Ce même jour, Miguel Diaz-Canel, le président de Cuba, a réagi avec force sur X. Il a rappelé à tous que Cuba est une nation libre, indépendante et souveraine, rejetant l'affirmation de Trump selon laquelle l'île échangeait une aide militaire contre du pétrole. « Les États-Unis n'ont pas l'autorité morale pour pointer du doigt Cuba, » a écrit Diaz-Canel, ajoutant que les États-Unis « transforment tout, même des vies humaines, en affaire. »
Il a qualifié les actions des États-Unis d'« hystériques » et a déclaré que le véritable coupable des problèmes économiques de Cuba est les « mesures draconiennes » des sanctions américaines, qui ont resserré le nœud coulant autour de l'île depuis six décennies. « Ceux qui blâment la Révolution pour nos difficultés devraient avoir honte, » a-t-il dit. « Nous n'attaquons ni menaçons d'autres pays, mais nous sommes prêts à défendre notre patrie jusqu'à la dernière goutte de sang. »

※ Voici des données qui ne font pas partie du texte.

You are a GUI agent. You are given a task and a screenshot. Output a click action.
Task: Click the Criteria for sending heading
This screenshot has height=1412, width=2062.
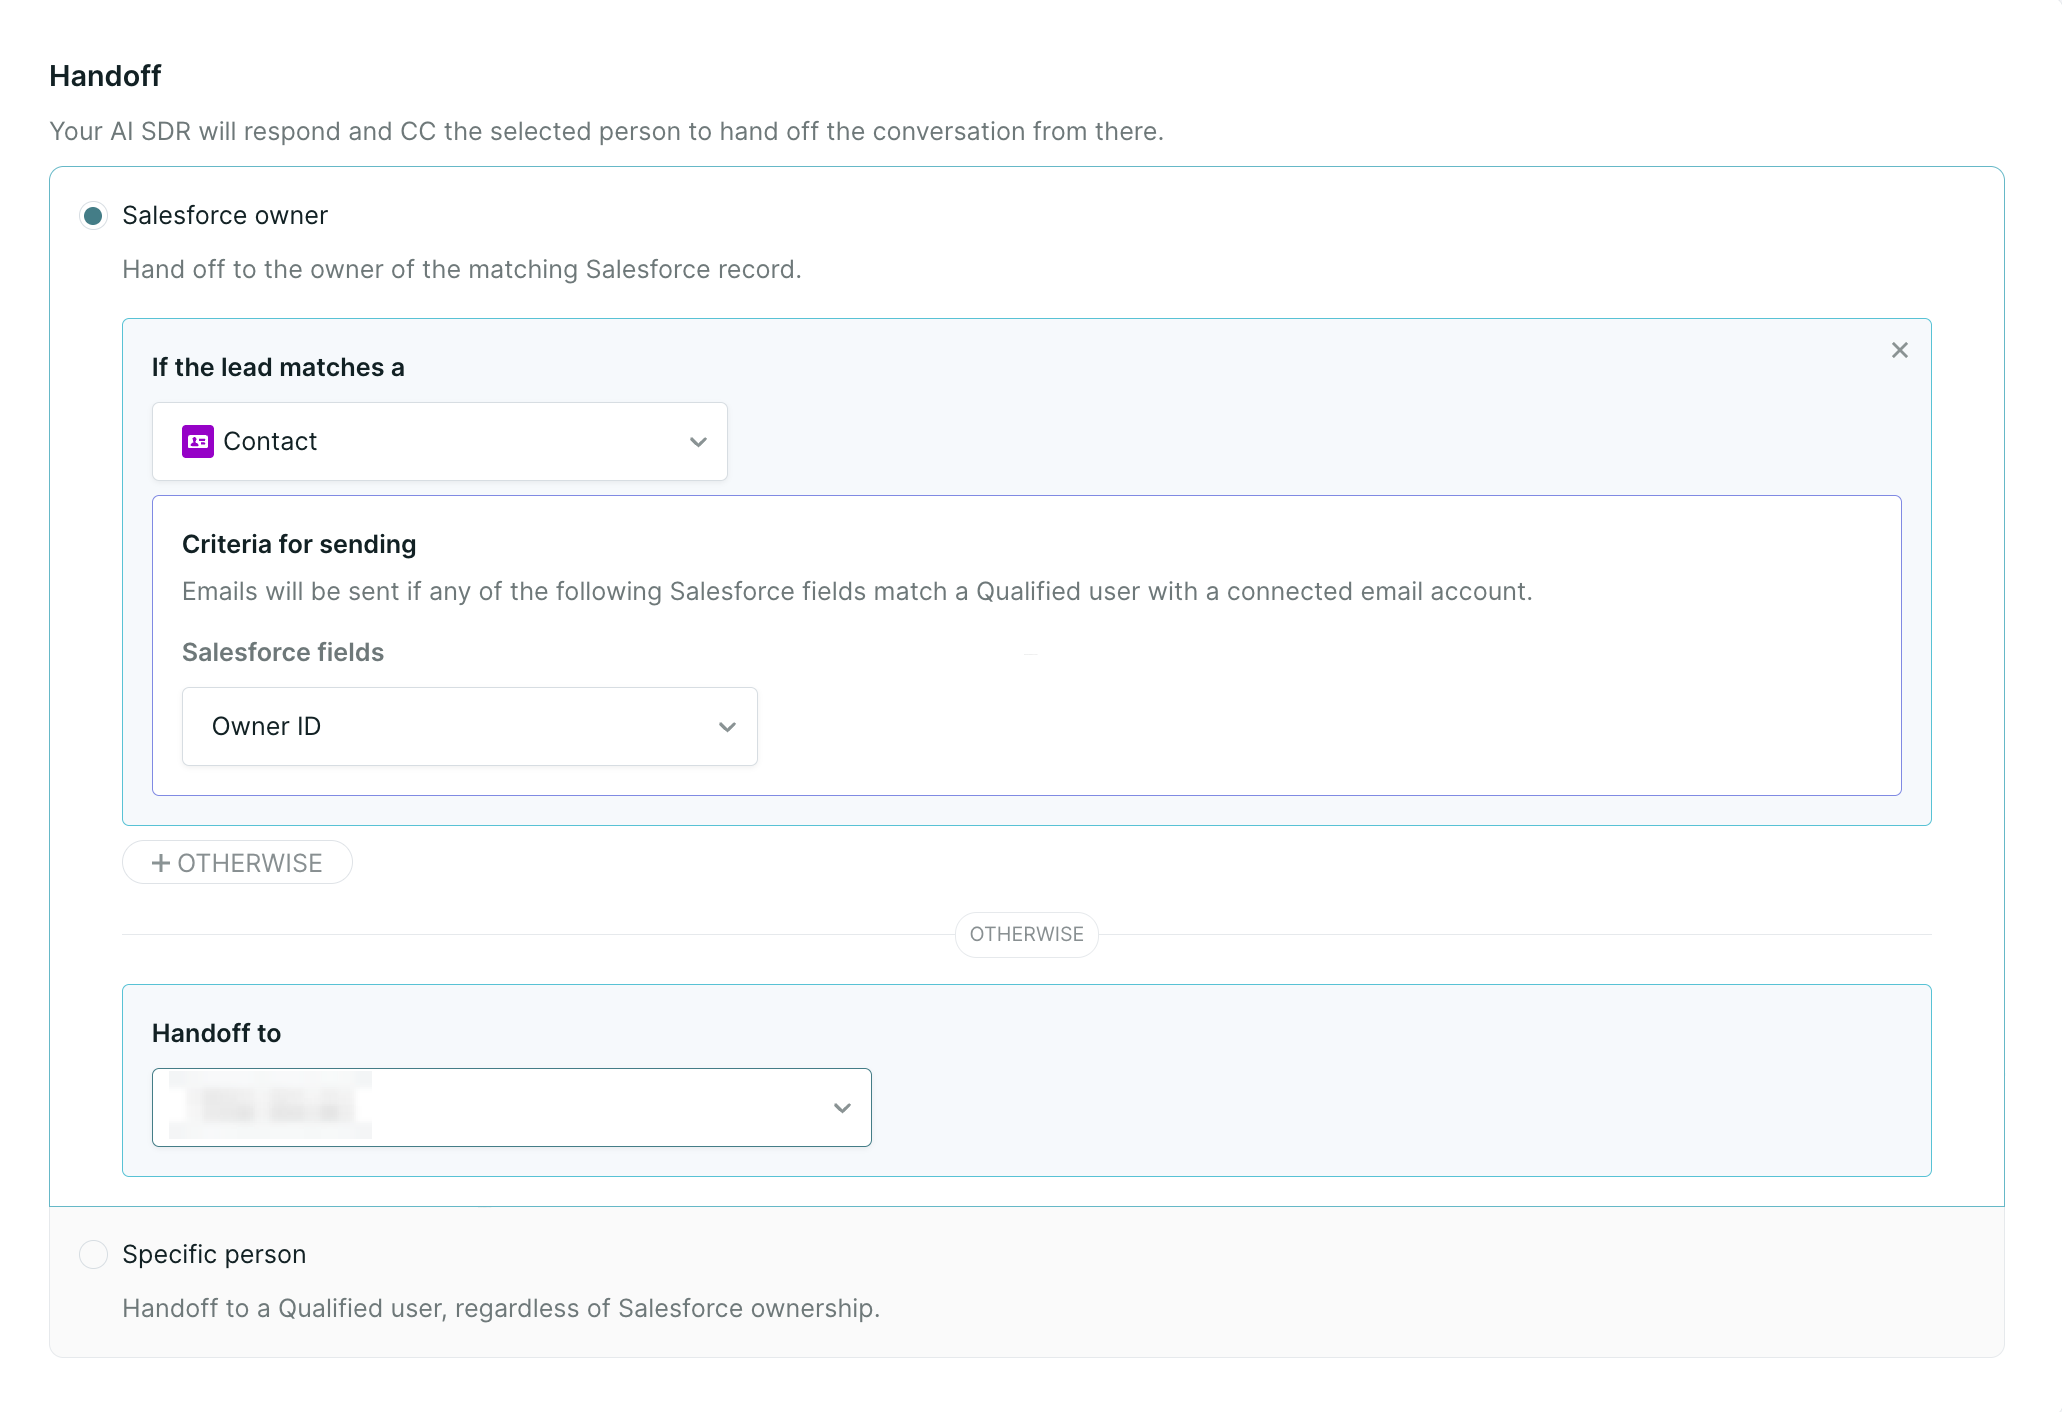(298, 544)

Le ministre des Affaires étrangères Bruno Rodriguez s'est également exprimé, exigeant la fin de la « détention illégale » du président Nicolas Maduro Moros et de son épouse, Cilia Flores. Cela fait huit jours depuis ce qu'il a appelé le « kidnapping brutal » du leader légitime du Venezuela. Rodriguez a exhorté les États-Unis à respecter l'immunité de Maduro, à stopper la « farce judiciaire et médiatique, » et à garantir sa sécurité. Il a appelé la communauté internationale, de Lagos à Lima, à défendre le droit international et à soutenir les droits de Maduro.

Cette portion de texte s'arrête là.